EXERCISE DIRECTIONS: Return all entries below exactly. Skip nothing.

EXTRACTED ENTRIES:
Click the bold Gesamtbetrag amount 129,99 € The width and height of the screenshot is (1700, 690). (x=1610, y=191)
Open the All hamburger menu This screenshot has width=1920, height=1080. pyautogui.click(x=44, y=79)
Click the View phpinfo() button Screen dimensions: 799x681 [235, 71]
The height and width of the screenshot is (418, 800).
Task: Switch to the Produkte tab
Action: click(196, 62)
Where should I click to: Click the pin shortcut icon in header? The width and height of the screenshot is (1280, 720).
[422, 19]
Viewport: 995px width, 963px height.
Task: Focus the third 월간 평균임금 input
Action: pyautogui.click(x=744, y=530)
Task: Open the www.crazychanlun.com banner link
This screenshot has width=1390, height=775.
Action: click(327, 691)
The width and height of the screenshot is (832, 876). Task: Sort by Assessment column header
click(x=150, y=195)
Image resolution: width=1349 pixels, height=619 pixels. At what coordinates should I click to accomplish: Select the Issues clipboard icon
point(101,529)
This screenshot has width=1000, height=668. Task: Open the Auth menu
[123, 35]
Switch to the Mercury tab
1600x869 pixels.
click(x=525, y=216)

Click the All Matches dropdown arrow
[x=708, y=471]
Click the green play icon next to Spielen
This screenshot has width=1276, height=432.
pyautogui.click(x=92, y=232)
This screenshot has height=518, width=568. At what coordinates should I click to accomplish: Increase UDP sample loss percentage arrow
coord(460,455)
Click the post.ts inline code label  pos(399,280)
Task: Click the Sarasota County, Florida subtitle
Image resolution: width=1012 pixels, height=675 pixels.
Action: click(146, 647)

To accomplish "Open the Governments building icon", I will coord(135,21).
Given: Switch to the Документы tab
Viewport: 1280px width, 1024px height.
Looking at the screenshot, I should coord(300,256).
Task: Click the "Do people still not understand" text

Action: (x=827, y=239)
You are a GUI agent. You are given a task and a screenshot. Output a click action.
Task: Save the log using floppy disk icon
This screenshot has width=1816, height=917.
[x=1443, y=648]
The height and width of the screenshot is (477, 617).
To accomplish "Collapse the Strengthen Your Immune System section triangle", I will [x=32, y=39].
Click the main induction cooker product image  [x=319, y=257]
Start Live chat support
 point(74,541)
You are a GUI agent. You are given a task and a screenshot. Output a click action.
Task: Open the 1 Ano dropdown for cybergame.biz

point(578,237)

TASK SOLUTION:
Click the bold Gesamtbetrag amount 129,99 € The width and height of the screenshot is (1700, 690). (x=1610, y=191)
Open the All hamburger menu This screenshot has width=1920, height=1080. pyautogui.click(x=44, y=79)
Click the View phpinfo() button Screen dimensions: 799x681 [235, 71]
The height and width of the screenshot is (418, 800).
Task: Switch to the Produkte tab
Action: click(196, 62)
Where should I click to: Click the pin shortcut icon in header? The width and height of the screenshot is (1280, 720).
[422, 19]
Viewport: 995px width, 963px height.
Task: Focus the third 월간 평균임금 input
Action: pyautogui.click(x=744, y=530)
Task: Open the www.crazychanlun.com banner link
This screenshot has width=1390, height=775.
Action: click(327, 691)
The width and height of the screenshot is (832, 876). Task: Sort by Assessment column header
click(x=150, y=195)
Image resolution: width=1349 pixels, height=619 pixels. At what coordinates should I click to accomplish: Select the Issues clipboard icon
point(101,529)
This screenshot has width=1000, height=668. Task: Open the Auth menu
[123, 35]
Switch to the Mercury tab
1600x869 pixels.
click(x=525, y=216)

Click the All Matches dropdown arrow
[x=708, y=471]
Click the green play icon next to Spielen
This screenshot has width=1276, height=432.
pyautogui.click(x=92, y=232)
This screenshot has height=518, width=568. At what coordinates should I click to accomplish: Increase UDP sample loss percentage arrow
coord(460,455)
Click the post.ts inline code label  pos(399,280)
Task: Click the Sarasota County, Florida subtitle
Image resolution: width=1012 pixels, height=675 pixels.
Action: click(146, 647)

To accomplish "Open the Governments building icon", I will coord(135,21).
Given: Switch to the Документы tab
Viewport: 1280px width, 1024px height.
Looking at the screenshot, I should coord(300,256).
Task: Click the "Do people still not understand" text

Action: (x=827, y=239)
You are a GUI agent. You are given a task and a screenshot. Output a click action.
Task: Save the log using floppy disk icon
This screenshot has width=1816, height=917.
[x=1443, y=648]
The height and width of the screenshot is (477, 617).
To accomplish "Collapse the Strengthen Your Immune System section triangle", I will [x=32, y=39].
Click the main induction cooker product image  [x=319, y=257]
Start Live chat support
 point(74,541)
You are a GUI agent. You are given a task and a screenshot. Output a click action.
Task: Open the 1 Ano dropdown for cybergame.biz

point(578,237)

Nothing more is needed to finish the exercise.